Well, I've already done a Type1 parser for Gill and gnome-print, but
it's intended for antialiased display. The problem is that Type1 is
just not very well suited for low-resolution bilevel displays. The one
in XFree86 (actually X11R6) does a pretty good job, all things
considered.
My feeling is that as resolutions increase, the "sweet spot" is going
to be truly high quality antialiased rendering. At 140 dpi and over,
the resolution is good enough that antialiased fonts no longer look
soft or fuzzy compared with their pixelly cousins. And of course the
computer power to produce these antialiased displays is increasing at
least as fast as the resolution. So that's the long-term goal, and in
the meantime what X11R6 has now is good enough.

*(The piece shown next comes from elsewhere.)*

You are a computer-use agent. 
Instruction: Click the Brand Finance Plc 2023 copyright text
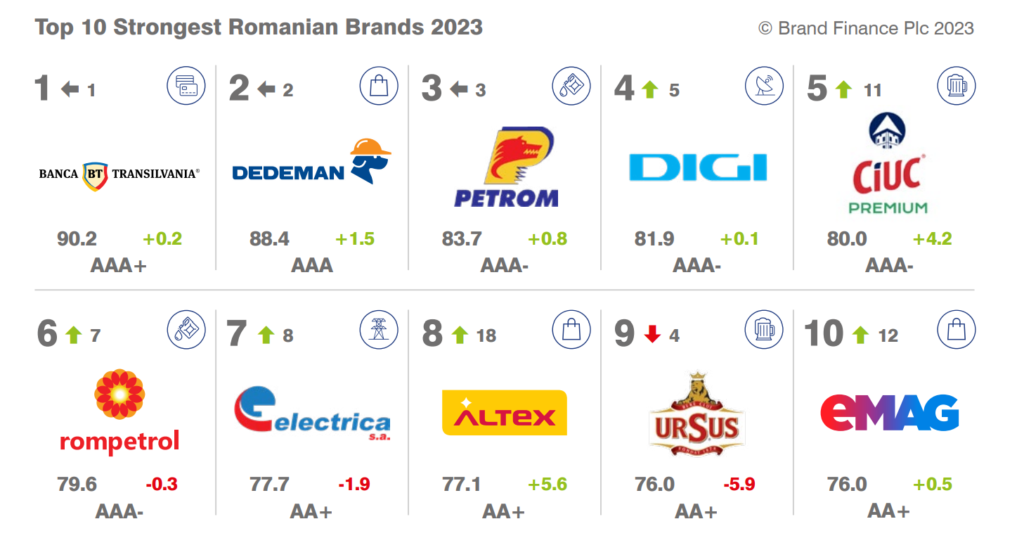click(x=866, y=28)
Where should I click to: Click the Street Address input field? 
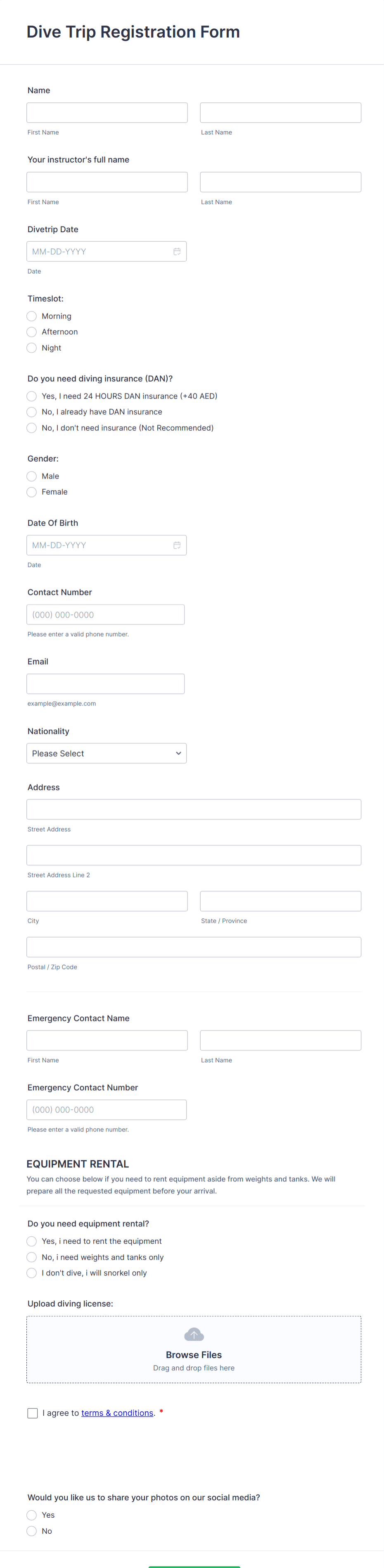193,809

- do you think that the SVG vector format is going to succeed as a web vector
format ?, what flaws do you see in it?
It is way too early to tell whether SVG is going to get a large market
share for web content. For one, I don't see evidence of serious
implementation work being done by the browser people. Microsoft I just
don't know about, but Mozilla doesn't have an SVG story right now. The
only real SVG implementation that I know about on the proprietary side
is Adobe's.
That said, SVG kicks ass. Its imaging model is way more powerful than
PostScript's, and having it based on XML is just the Right Thing. One
of the things I've noticed is that it's really easy to convert into
SVG - I'm already seeing a lot of converters for "legacy" formats into
SVG. So I think once good SVG implementations are out there, that's
going to be the path a lot of graphics take.

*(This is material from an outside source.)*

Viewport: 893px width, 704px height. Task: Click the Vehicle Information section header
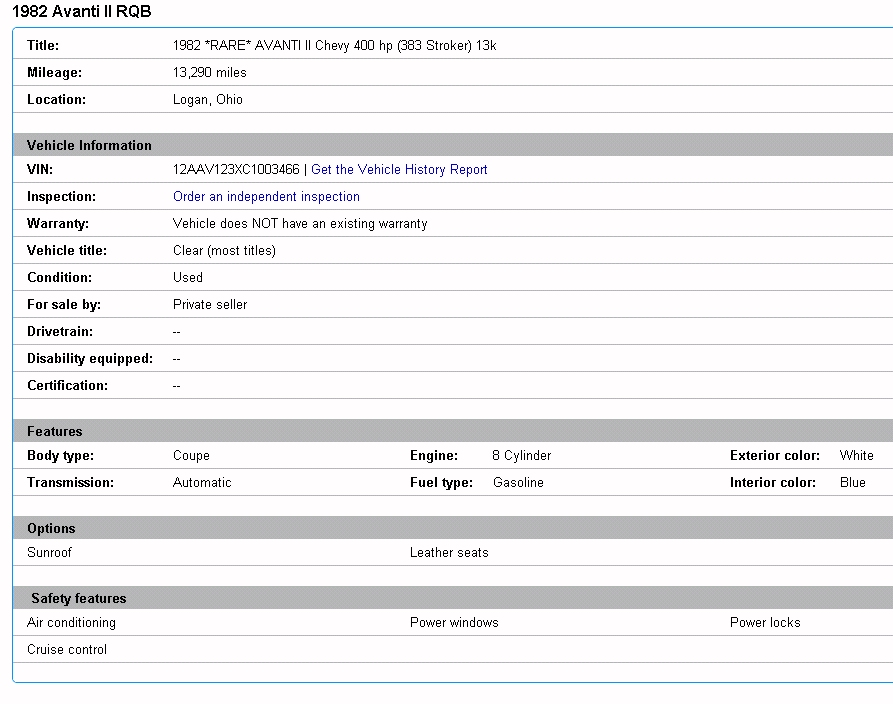[89, 145]

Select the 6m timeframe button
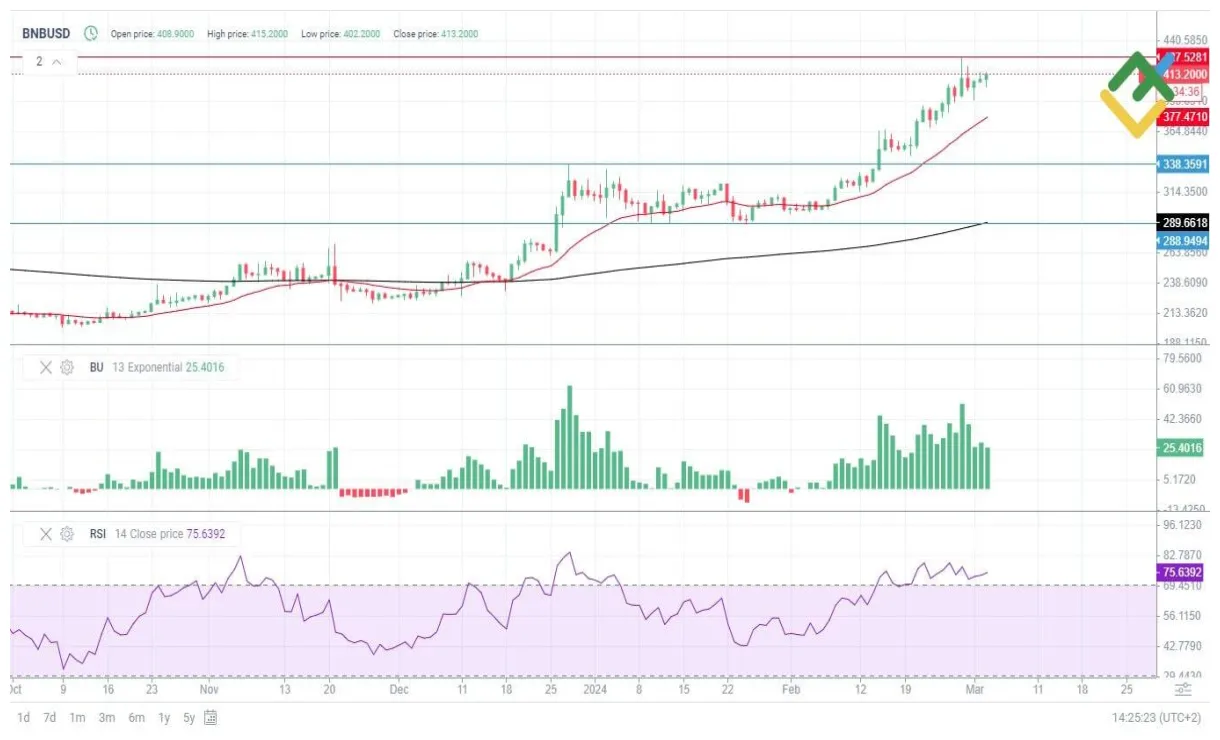(137, 717)
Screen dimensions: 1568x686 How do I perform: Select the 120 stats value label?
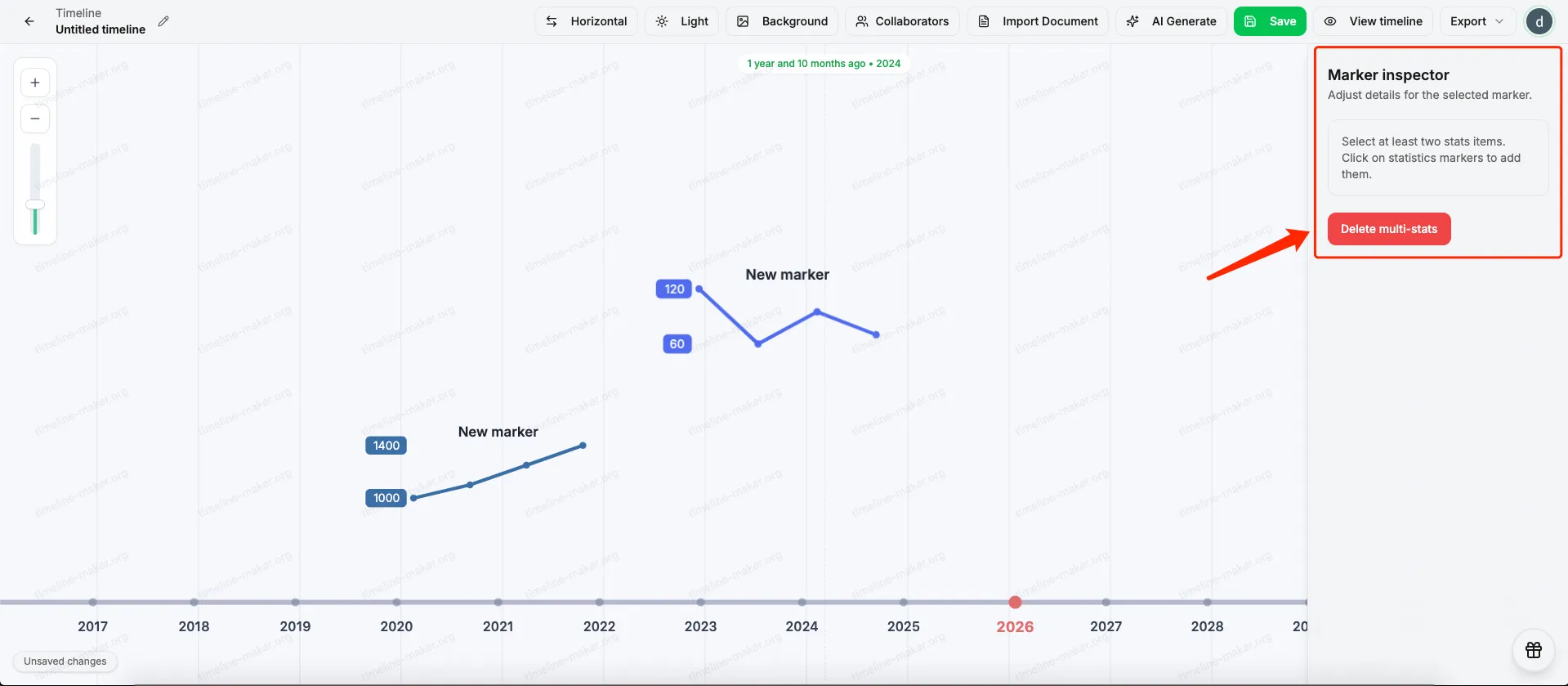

The biggest flaw in SVG is its complexity. The SVG draft standard
itself is not so bad, but it imports a huge amount of other stuff by
reference, including DOM and CSS2 among other things. These are
complex and in some ways broken standards.

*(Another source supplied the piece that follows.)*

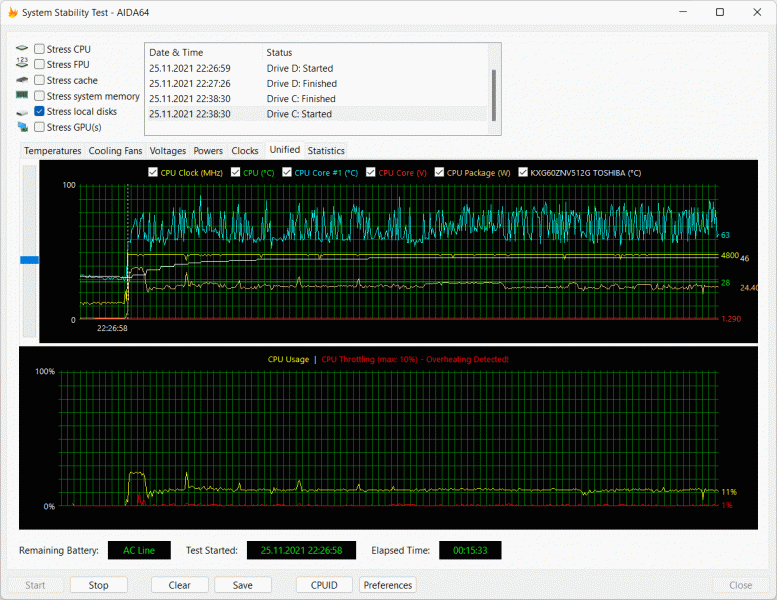777x600 pixels.
Task: Open the Preferences dialog
Action: [387, 585]
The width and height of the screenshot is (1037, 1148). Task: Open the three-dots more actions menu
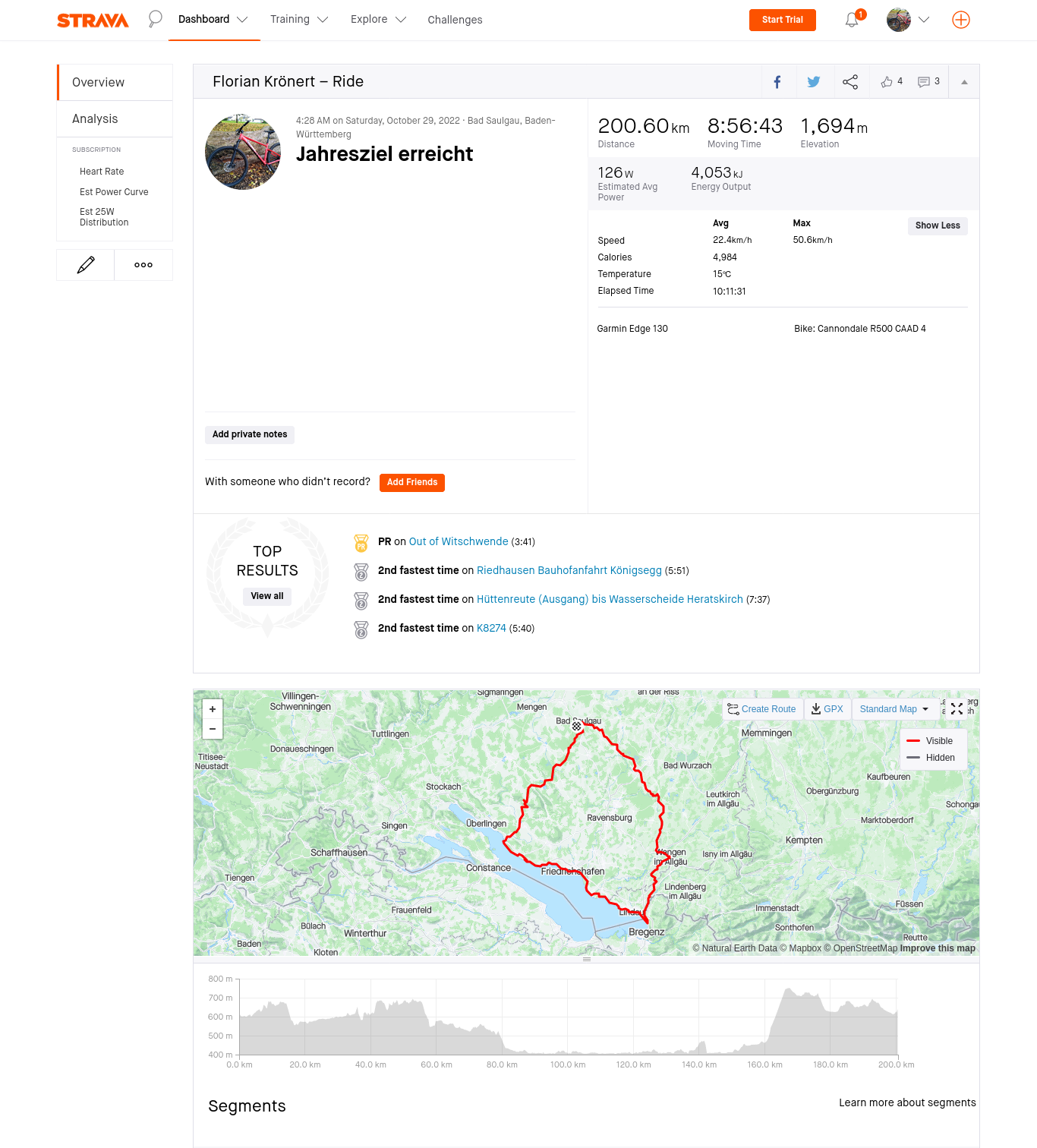click(x=143, y=265)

- have you actually received much feedback for the canvas and
related products in the way of patches for added features from
other contributers ?
Yeah. For example, Lauris Kaplinski (author of Sodipodi) sent me the
original version of the Bezier path item that's in Gill. I'm also
getting code from Tim Janik, who's working on a libart-based sprite
widget that's going to be nice for games.
- what other interests do you have?
Reading (science fiction and nonfiction primarily), photography,
drawing, yoga, sex, Quakerism, and raising a 3-year-old kid.
Obviously, getting time for my thesis, my free software work, and all
these other interests can be a challenge.
- would you consider yourself to be suffering from Aspergers Syndrome,
and if so do you see this as something that you should seek therapy for ?
No, I'm definitely not medically diagnosable with Asperger's.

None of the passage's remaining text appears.